Chapitre 27
Le tourbillon commença par le retour prématuré du couple d'Adhémar et de Yolande.
Ils étaient là, l'un près de l'autre, avec cet air ahuri, raide et gauche de bonshommes de bois peinturlurés qu'ils affectaient volontiers.
Angélique, qui sortait du fort en tenant les jumeaux par la main, et se dirigeait vers l'auberge avec l'intention d'y faire un bon repas, commença en les apercevant, à se demander d'où ils sortaient, si c'était bien eux, et où elle avait bien pu les voir la dernière fois. Enfin, ayant déterminé que c'était à Tidmagouche, quel pouvait bien être leur dernier périple envisagé ? D'après ses souvenirs, elle les avait vus s'éloigner munis de leurs deux enfants, sur le Saint-Corentin, le brigantin de Job Simon, avec l'intention de visiter de la famille à Québec, puis de pousser jusqu'à Montréal afin d'y prendre des nouvelles d'Honorine et, si possible, de la ramener.
Auraient-ils bénéficié du meilleur vent qu'ils ne pouvaient déjà être de retour.
Que signifiait ?
Après un long silence pendant lequel le couple ressembla plus que jamais à des « santons » de bois, Angélique finit par demander.
– Que faites-vous ici ? Où est Honorine ?
– On n'a pas pu dépasser Gaspé, répondit Yolande d'une voix lugubre.
– Pourquoi ?
– Naufrage.
– Le Saint-Corentin a coulé, compléta Adhémar.
– Coulé !
– Oui, coulé !
Depuis qu'on existait en ce pays de sauvages, jamais aucun navire de la flotte de Gouldsboro n'avait coulé.
Ils mouraient de vétusté, passaient des traversées triomphales de l'Océan au cabotage des côtes.

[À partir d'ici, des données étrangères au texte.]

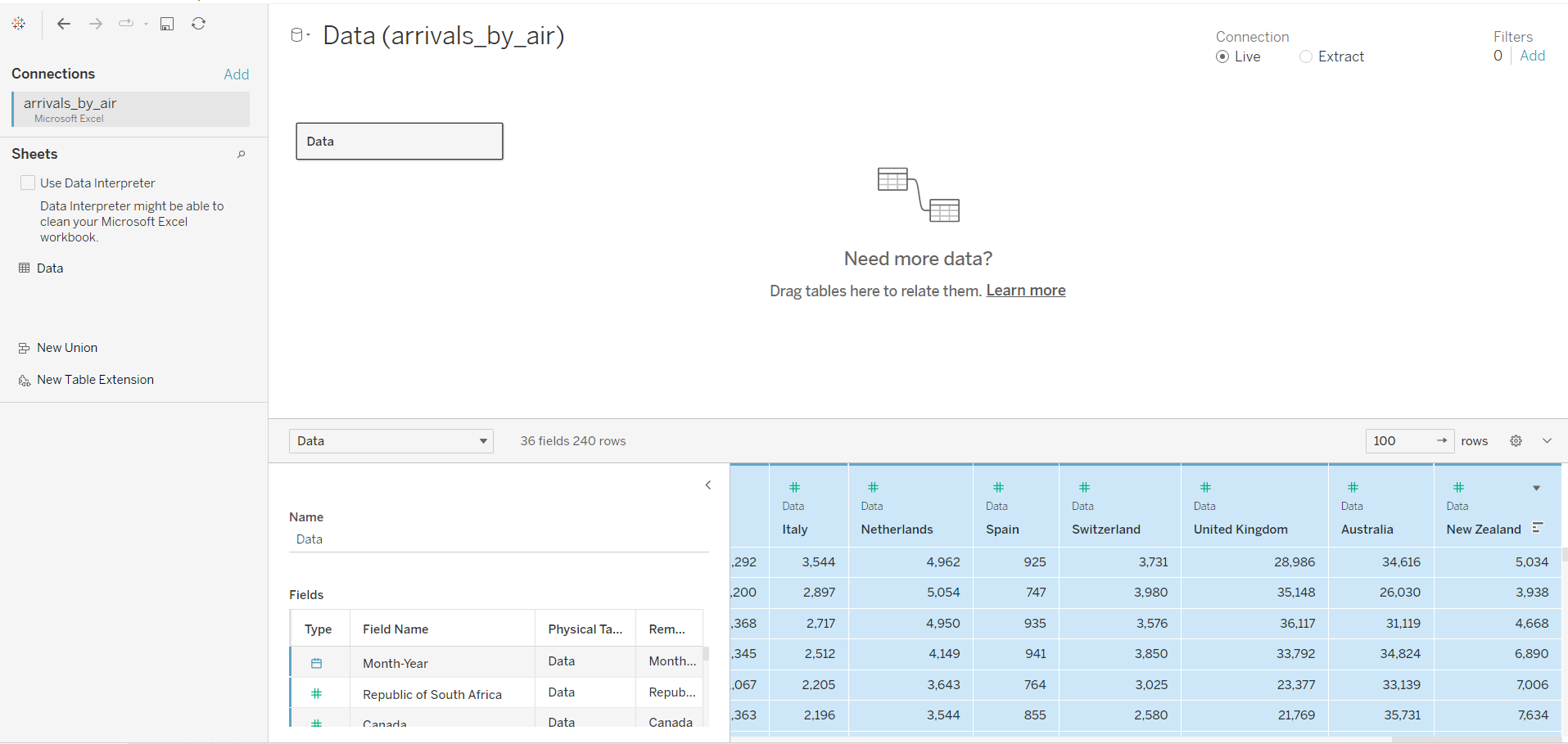The image size is (1568, 744).
Task: Open the Learn more link
Action: tap(1025, 291)
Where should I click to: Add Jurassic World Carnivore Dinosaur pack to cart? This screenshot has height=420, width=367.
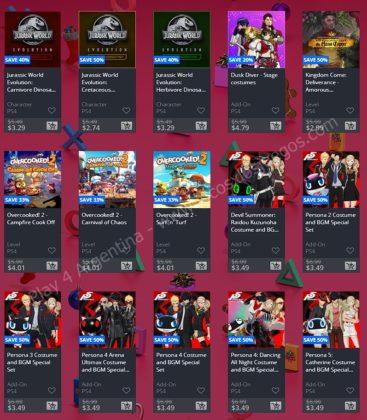coord(52,126)
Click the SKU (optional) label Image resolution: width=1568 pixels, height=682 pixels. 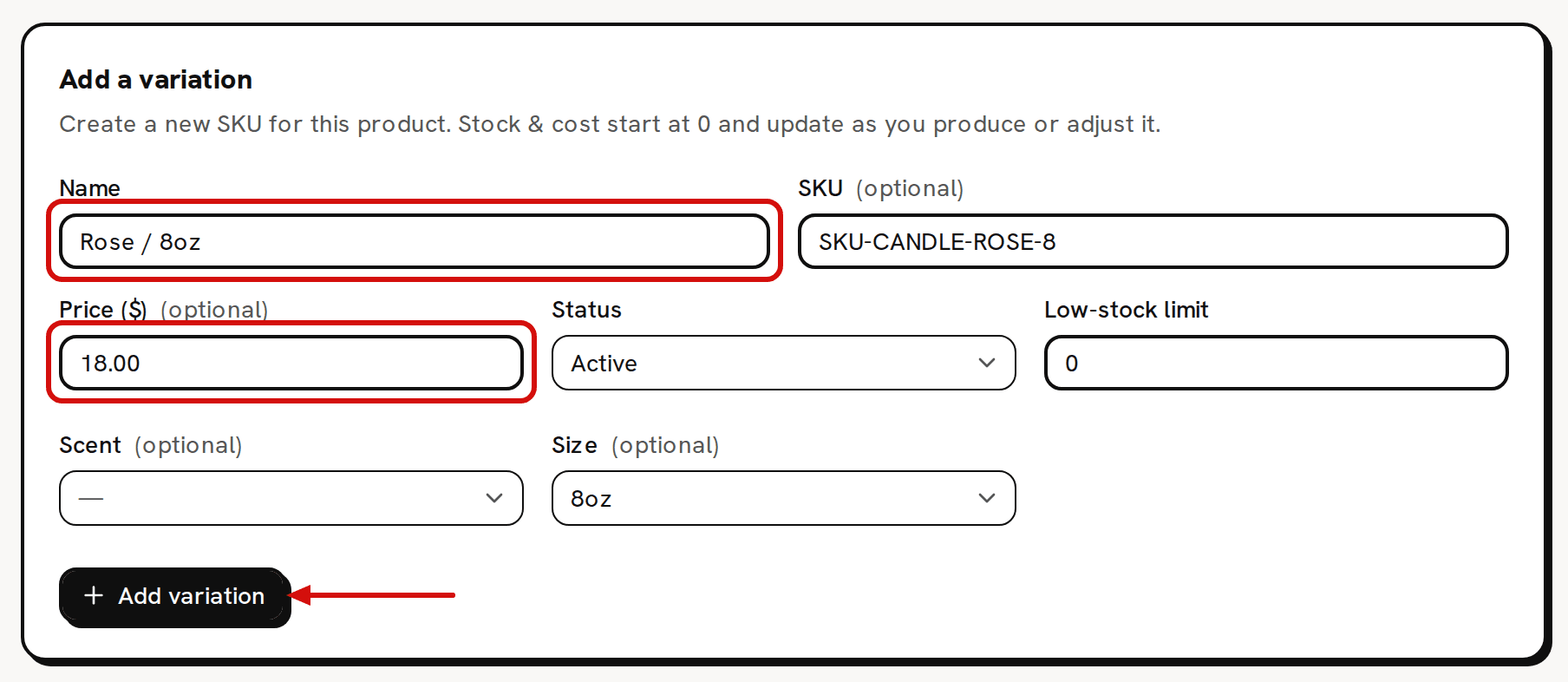point(881,188)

Mais aucun d'entre eux n'avait fait naufrage.
Angélique demeura quelques secondes incrédule.
– Une tempête ? s'informa-t-elle enfin.
Tout en tablant sur la chance, on ne pouvait pas oublier que le Saint-Laurent était un fleuve sujet à des fureurs aussi démentielles que celles de la mer.
Ils firent un signe négatif et se regardèrent l'un l'autre, avec un mouvement raide de la tête, comme des marionnettes. Elle allait commencer à les houspiller un peu pour les aider à se remettre et à parler, lorsque Yolande se décida.
– On nous a tiré dessus.
– Un boulet ! Deux boulets dans nos œuvres vives ! continua Adhémar. Et voici le Saint-Corentin qui s'enfonce, et nous tous à barboter dans l'onde amère.
Une fois lancés, ils parlèrent tous les deux à la fois. Cela s'était passé alors que le petit yacht était déjà entré assez loin dans l'embouchure du Saint-Laurent.
D'un autre bâtiment, un grand vaisseau, vaguement entr'aperçu dans le brouillard fort épais, un éclair avait fulguré, l'écho sourd d'un coup de canon leur était parvenu en même temps qu'un choc les jetait à terre. Touché, le bateau commença de gémir et de s'incliner, tandis que les hommes se précipitaient pour aider les charpentiers à colmater la voie d'eau.
Pendant que M. de Barssempuy donnait l'ordre de mettre la grosse chaloupe à l'eau et conseillait aux passagers, dont quelques femmes, d'y prendre place, lui-même descendait dans le petit canot avec quatre hommes d'équipage. Faisant force rames, ils se dirigeaient vers la silhouette du grand navire immobile, énorme comme un fantôme menaçant. Debout, criant fortement et agitant la bannière de M. de Peyrac, Barssempuy répétait dans son porte-voix qu'ils étaient de Gouldsboro, et qu'il allait exiger des explications, de l'aide et des secours.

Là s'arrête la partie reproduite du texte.